Delignification is a group of industrial processes where lignin, the natural cellular binding agent in wood, is removed during the production of wood pulp. The removal of lignin from wood pulps destined for the manufacture of paper is necessary to ensure brightness and clarity in the paper product. There are several delignification processes in general use, with the Kraft process and oxygen delignification being the most common, often even being used in tandem. The Kraft process is a high-temperature and pressure digestion system that breaks down the lignin in wood pulp chemically. Oxygen-based lignin removal processes utilize oxygen activation to remove the lignin and are often used as supplementary steps at the brownstock washing stage of the Kraft process.
Often referred to as “nature's glue,” lignin is an essential element in the cellular structure of wood and woody plants such as grasses. It serves as a cellular binder and hydration facilitator in the plants and also represent a useful commercial product when separated during wood processing. Lignin does, however, pose problems when wood fibers are used to produce pulps for the manufacture of paper. These include undesirable coloration that requires the raw wood to be subjected to a delignification process prior to pulping. The two primary processes used to remove lignin from wood pulp are the Kraft process and oxygen delignification.
The Kraft process involves running finely-chipped wood through a high-temperature, high-pressure chemical digestion system.
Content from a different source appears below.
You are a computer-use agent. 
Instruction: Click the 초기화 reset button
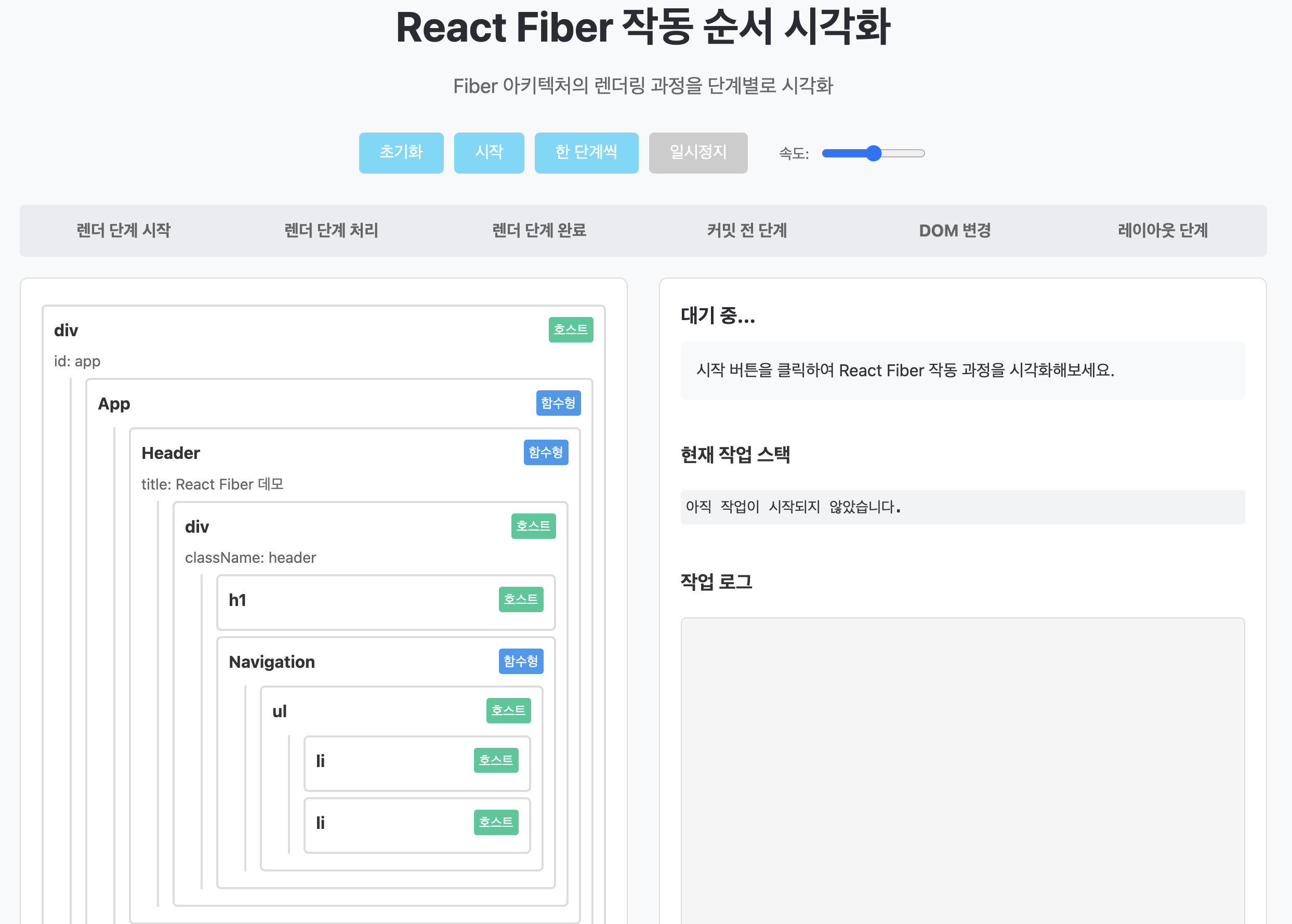coord(401,152)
The wood chips are introduced into a water-based solution of sodium sulfide and sodium hydroxide in a heated pressure digester vessel. This solution, also known as white liquor, along with the high pressure and temperature in the digester, chemically dissolve the lignin into the white liquor solution. This lignin-rich solution, or brownstock, is then pumped off and subjected to a multi-stage rehabilitation process that removes the lignin and recovers much of the original white liquor for re-use. Kraft delignification is highly effective, removing approximately 95% of the lignin in wood pulp.
Oxygen delignification is an oxidation process that relies on oxygen activation to remove the lignin from washed wood pulp. On its own, the oxygen process is not quite as effective as Kraft pulping, removing only about 55% of the lignin. It is, however, often used as a supplementary tandem process to the more traditional Kraft method. In these cases, the oxygenation process ties in during the Kraft brownstock washing phase.